======== DOCUMENT SOURCE

Le silence des Chagos de Shenaz Patel

Le silence des Chagos de Shenaz Patel

Catégorie(s) : Littérature => Africaine

Critiqué par FROISSART, le 2 avril 2006 (St Paul, Inscrit le 20 février 2006, 77 ans)
La note : 10 étoiles
Moyenne des notes : 10 étoiles (basée sur 3 avis)
Cote pondérée : 7 étoiles (1 844ème position).
Visites : 4 556  (depuis Novembre 2007)

La lecture de Patryck Froissart

Titre : Le silence des Chagos
Auteur : Shenaz Patel
Editions de l’Olivier/Le Seuil 2005
ISBN : 2879294541

En 1967, tout en négociant avec ses sujets mauriciens l’indépendance de l’île, le pouvoir anglais déporte à Maurice tous les habitants indigènes des Chagos, puis vend cet archipel pourtant considéré comme partie intégrante de Maurice aux Américains qui en font, jusqu’à ce jour, une de leurs bases militaires stratégiques, pièce maîtresse en particulier de leurs visées impérialistes belliqueuses sur l’Irak et sa région.

================
======== MATÉRIEL

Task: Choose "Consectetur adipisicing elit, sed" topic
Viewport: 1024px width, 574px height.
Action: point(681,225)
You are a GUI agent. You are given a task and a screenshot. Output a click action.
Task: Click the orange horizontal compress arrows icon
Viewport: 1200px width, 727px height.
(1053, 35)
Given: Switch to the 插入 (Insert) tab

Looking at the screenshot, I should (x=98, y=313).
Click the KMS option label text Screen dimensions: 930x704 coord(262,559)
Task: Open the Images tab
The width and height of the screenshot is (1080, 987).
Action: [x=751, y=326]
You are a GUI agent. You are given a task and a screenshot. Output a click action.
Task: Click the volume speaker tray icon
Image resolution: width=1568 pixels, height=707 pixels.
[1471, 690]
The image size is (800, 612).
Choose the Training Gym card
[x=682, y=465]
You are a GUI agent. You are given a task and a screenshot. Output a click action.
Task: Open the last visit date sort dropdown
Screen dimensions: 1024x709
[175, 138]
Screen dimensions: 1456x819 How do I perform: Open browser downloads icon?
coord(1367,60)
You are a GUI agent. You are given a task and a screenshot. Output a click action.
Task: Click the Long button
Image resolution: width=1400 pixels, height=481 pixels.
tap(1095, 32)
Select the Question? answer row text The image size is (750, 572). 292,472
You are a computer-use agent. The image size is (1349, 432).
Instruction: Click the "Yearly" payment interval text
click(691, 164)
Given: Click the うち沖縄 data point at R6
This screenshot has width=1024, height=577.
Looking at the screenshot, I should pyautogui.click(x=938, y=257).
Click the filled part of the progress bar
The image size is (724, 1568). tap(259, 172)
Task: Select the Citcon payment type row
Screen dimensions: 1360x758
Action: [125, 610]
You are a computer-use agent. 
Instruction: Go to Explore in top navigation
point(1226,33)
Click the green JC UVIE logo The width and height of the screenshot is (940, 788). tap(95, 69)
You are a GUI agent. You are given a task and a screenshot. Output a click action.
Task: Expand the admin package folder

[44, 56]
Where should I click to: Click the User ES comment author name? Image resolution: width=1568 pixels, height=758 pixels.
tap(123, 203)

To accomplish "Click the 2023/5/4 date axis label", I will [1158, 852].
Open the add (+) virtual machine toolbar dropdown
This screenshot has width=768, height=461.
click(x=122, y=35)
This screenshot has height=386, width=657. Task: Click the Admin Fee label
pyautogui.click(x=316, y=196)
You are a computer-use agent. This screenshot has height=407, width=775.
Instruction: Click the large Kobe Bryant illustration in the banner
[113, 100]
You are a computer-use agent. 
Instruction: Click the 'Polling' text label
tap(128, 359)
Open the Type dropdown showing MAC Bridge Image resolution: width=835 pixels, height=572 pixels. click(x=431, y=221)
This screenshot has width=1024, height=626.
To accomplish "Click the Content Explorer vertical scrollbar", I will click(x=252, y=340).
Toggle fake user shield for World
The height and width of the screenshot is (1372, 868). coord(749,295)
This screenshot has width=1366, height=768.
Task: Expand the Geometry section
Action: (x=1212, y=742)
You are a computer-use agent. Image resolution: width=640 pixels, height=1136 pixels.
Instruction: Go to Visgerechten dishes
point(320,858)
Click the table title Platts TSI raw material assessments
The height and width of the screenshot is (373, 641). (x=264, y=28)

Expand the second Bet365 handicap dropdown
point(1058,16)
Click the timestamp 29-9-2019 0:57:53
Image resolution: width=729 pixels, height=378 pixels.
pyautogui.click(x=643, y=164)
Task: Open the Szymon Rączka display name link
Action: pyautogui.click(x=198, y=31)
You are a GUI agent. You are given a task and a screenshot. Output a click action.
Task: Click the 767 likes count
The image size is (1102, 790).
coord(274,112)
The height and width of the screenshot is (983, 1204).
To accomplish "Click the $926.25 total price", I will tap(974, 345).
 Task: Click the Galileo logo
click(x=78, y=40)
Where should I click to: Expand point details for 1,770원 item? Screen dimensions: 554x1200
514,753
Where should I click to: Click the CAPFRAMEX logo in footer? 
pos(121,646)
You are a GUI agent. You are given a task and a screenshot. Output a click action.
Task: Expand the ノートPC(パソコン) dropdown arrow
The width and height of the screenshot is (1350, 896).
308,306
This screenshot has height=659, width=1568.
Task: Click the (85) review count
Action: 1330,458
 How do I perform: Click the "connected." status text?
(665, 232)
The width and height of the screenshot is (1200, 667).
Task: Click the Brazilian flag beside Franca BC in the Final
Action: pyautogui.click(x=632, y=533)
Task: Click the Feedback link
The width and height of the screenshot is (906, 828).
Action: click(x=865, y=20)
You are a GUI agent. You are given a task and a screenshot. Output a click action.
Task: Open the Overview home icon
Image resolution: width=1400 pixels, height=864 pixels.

================

## OBJECTIF
D'après la fiche sur Le silence des Chagos, répondez aux questions suivantes :
1. Chez quel éditeur et en quelle année le livre a-t-il paru ?
2. À quelle date la critique a-t-elle été publiée ?
3. En quelle année le pouvoir anglais déporte-t-il à Maurice les habitants indigènes des Chagos ?

## RÉPONSE COMPLÈTE
1. Le livre a paru aux Editions de l'Olivier/Le Seuil en 2005.
2. La critique a été publiée le 2 avril 2006.
3. Le pouvoir anglais les déporte en 1967.